Data provided

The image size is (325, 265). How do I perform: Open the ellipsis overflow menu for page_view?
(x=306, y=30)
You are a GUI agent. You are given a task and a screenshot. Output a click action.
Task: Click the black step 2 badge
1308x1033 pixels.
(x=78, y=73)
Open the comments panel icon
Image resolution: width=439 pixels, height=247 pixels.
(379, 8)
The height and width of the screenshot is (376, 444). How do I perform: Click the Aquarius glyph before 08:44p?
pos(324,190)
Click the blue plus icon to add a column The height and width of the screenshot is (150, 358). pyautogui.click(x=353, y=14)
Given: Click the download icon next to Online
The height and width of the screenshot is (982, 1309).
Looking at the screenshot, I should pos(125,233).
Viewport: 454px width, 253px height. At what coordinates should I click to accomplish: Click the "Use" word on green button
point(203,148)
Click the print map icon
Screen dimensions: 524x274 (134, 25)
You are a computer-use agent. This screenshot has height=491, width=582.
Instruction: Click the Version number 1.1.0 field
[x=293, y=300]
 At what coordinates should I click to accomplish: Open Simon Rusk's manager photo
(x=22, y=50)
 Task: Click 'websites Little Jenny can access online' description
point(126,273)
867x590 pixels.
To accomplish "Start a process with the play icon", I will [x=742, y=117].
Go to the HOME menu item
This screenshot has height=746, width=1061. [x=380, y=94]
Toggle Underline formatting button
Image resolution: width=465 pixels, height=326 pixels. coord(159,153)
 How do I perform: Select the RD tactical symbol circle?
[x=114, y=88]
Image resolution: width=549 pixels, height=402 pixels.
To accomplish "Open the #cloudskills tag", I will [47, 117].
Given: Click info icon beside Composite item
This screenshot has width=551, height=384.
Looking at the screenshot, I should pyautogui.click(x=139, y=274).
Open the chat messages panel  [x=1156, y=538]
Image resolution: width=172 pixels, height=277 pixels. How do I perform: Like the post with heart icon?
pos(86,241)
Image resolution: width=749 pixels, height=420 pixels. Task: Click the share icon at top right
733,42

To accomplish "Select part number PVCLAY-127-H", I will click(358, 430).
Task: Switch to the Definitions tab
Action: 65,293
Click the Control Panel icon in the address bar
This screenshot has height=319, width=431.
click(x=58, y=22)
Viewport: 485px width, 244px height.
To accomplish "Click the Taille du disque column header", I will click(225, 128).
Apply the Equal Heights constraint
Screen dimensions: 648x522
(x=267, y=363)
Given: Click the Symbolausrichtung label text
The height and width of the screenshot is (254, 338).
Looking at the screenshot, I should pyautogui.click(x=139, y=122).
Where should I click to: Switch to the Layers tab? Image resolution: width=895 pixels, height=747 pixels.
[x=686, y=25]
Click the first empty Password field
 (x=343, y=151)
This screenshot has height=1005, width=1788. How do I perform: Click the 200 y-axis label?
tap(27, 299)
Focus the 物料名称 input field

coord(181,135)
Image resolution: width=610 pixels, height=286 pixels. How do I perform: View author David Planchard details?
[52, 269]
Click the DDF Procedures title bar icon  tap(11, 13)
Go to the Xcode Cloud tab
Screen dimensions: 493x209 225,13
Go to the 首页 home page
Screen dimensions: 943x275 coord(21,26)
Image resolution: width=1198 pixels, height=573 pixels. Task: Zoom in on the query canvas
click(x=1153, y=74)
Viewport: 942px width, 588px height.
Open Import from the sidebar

Activity
Gather up, from the records above, each line where the word "agent" appears.

Answer to this task
You are a GUI agent. You are given a task and a screenshot. Output a click action.
You are a computer-use agent. This screenshot has height=491, width=582.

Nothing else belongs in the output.